**PROBLEM DESCRIPTION**: The lines from the one holding "Follow the 'Choose" to the end of the records below, exactly as written, are the only thing to return.

**DATASET EXCERPTS**:
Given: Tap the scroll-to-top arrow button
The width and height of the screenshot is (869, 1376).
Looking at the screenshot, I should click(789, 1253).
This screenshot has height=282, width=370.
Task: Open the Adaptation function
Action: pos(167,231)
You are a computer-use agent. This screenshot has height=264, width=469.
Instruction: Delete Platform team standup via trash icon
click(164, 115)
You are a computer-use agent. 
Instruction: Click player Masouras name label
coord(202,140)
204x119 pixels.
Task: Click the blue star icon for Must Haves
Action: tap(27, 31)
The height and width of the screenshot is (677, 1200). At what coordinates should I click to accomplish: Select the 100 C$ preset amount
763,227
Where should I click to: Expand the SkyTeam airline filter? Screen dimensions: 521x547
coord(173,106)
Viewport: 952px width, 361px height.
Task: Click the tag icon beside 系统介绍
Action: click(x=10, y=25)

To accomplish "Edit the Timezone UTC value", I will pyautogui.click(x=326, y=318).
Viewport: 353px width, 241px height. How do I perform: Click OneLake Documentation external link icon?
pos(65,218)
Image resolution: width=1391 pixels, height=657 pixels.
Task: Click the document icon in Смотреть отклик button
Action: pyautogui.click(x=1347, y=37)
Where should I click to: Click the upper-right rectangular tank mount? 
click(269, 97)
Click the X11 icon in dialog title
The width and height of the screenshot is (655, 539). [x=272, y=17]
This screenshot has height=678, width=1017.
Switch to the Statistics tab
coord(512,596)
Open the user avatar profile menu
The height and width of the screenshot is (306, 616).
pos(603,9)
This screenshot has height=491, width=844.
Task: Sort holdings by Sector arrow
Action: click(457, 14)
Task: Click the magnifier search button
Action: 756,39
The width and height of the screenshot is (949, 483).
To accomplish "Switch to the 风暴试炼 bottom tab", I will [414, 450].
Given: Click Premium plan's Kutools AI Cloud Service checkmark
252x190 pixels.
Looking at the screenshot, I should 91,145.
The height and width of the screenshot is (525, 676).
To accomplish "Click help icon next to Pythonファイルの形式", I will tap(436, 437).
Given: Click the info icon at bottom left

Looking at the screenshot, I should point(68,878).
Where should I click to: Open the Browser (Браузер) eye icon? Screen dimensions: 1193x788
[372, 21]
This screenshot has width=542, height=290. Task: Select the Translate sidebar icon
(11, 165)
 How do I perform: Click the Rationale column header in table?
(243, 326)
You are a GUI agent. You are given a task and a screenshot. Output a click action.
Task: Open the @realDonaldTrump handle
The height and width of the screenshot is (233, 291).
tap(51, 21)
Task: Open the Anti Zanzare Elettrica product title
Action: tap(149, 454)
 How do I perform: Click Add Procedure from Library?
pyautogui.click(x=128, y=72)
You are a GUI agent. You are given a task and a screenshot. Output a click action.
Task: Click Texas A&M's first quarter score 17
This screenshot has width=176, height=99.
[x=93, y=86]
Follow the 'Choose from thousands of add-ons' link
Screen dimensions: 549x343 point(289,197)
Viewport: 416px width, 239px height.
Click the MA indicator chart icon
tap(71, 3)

**EXERCISE OUTPUT**:
Follow the 'Choose from thousands of add-ons' link
Screen dimensions: 549x343 point(289,197)
Viewport: 416px width, 239px height.
Click the MA indicator chart icon
tap(71, 3)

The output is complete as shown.